Editorially speaking, in regards to the actual filmmaking and final film, to Bill’s credit — and thanks to the remarkable trust that developed between us — he granted me full editorial control, though I greatly welcomed his feedback at every stage. In the course of eleven years, a tremendous collaboration developed between us, in part because he recognized that I was in it for the long haul.  And it wasn’t just me: our co-producer, Melissa Jacobson, has worked on the film from the start, as has our cinematographer, Trish Govoni, who shot every frame. This has been by far the most satisfying and gratifying work experience of my life.

Filmmaker: How did your background in screenwriting inform the narrative structure of The Witness? Was it ever frustrating for you that unlike fiction, with non-fiction, you can’t invent the truth?
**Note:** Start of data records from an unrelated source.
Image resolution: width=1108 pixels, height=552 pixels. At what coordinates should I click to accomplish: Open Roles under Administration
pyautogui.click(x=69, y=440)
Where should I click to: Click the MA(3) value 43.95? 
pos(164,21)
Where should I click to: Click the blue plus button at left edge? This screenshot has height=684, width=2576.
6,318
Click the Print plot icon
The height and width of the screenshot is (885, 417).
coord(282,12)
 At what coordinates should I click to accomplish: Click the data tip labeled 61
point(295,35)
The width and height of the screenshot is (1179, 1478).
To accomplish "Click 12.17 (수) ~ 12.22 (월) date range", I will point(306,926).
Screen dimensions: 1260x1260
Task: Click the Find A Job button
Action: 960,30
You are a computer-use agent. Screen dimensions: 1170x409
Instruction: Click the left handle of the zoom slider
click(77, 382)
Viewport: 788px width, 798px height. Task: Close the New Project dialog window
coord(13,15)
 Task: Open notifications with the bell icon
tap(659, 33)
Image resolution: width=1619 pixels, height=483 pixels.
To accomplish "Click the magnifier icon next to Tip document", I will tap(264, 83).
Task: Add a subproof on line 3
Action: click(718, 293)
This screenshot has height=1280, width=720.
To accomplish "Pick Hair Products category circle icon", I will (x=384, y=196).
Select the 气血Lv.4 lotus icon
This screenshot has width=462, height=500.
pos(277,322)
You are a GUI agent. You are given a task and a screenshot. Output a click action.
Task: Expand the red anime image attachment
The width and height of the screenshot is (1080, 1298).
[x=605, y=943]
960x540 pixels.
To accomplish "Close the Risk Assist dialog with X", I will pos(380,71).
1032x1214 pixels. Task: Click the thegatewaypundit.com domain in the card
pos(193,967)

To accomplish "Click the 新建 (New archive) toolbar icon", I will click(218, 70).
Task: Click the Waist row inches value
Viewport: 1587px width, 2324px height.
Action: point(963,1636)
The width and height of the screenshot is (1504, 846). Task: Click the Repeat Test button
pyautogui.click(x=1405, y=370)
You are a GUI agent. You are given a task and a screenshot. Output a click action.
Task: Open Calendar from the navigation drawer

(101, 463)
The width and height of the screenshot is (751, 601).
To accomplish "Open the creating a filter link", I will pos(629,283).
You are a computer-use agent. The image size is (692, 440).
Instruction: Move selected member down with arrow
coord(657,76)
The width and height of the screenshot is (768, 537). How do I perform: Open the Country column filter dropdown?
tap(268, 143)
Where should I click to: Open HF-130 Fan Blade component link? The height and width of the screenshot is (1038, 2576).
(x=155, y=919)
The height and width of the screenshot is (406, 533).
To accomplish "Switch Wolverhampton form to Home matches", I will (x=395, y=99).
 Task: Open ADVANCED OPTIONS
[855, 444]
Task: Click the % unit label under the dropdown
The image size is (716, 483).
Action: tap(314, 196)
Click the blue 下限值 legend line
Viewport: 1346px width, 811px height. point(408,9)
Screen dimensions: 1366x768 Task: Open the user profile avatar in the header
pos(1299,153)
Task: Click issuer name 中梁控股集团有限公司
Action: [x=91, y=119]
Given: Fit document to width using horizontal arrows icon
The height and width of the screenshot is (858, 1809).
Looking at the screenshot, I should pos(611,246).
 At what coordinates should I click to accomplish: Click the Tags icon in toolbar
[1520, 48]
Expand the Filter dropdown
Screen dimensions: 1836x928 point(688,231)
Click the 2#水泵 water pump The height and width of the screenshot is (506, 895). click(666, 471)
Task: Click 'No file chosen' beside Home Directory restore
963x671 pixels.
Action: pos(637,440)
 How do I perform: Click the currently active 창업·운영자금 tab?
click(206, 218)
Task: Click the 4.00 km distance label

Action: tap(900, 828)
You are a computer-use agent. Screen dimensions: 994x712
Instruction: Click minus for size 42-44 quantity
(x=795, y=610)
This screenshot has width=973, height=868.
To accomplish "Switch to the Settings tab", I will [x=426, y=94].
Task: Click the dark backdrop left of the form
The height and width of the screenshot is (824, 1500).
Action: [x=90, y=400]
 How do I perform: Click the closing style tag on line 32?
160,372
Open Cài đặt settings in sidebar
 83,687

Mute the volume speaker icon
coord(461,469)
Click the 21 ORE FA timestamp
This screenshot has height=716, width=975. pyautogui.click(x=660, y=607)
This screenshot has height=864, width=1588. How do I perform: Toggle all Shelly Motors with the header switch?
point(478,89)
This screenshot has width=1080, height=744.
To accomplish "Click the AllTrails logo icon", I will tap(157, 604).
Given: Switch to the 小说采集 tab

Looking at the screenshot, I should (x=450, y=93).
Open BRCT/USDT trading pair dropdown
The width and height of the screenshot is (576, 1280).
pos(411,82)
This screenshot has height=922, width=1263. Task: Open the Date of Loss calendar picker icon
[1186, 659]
Solomon: Truth be told, I only wish that I were as good a writer as what unfolds in real life within The Witness. There are so many unexpected characters, plot twists, and lines of dialogue in the film that I could never have imagined putting to paper as a screenwriter. Every time I thought I knew where this story was headed, it surprised me – and, I suspect, the viewer will be surprised as well. I know for certain that I’ve never had – nor ever will – a main protagonist as compelling, complex and heroic as Bill Genovese. For me, The Witness is the ultimate (sibling) love story about a brother relentlessly determined to reclaim his sister’s life from her infamous death.

I suppose the only frustrating aspect of this experience is the humbling realization that I am not nearly as imaginative as is real life.

Filmmaker: We’ve all believed this false narrative about the Kitty Genovese case because of the initial New York Times story. Was one of your goals with this film to set the record straight? Or can we ever fully know the entire story?

Solomon: I had no preconceived notion of where this story would lead. I just knew that I had to tell it. And I was only interested in doing so through those most impacted.

In many respects, the film is about the power of false narratives – be it a story we tell ourselves in the middle of the night when we hear a noise outside our window or family lore that gets passed down across a half century. Stories – both real and imagined – shape our lives. In Bill, I found the ultimate truth-seeker determined to find it wherever it leads.

As for setting the record straight…that iconic story of Kitty Genovese – 38 watched a murder, and none helped – is so potent a narrative that it is likely to stay with us for another 50 years, no matter how much it is discredited. Both Girls and Law & Order: Special Victims Unit based their episodes on a story that has largely been debunked.

Journalists have this saying: “Some stories are too good to check.” That seems to apply to the coverage of this crime. Yet, now that we know the infamous story of Kitty Genovese’s murder is deeply flawed, the more appropriate epitaph seems to be: “This story is too good to give up.”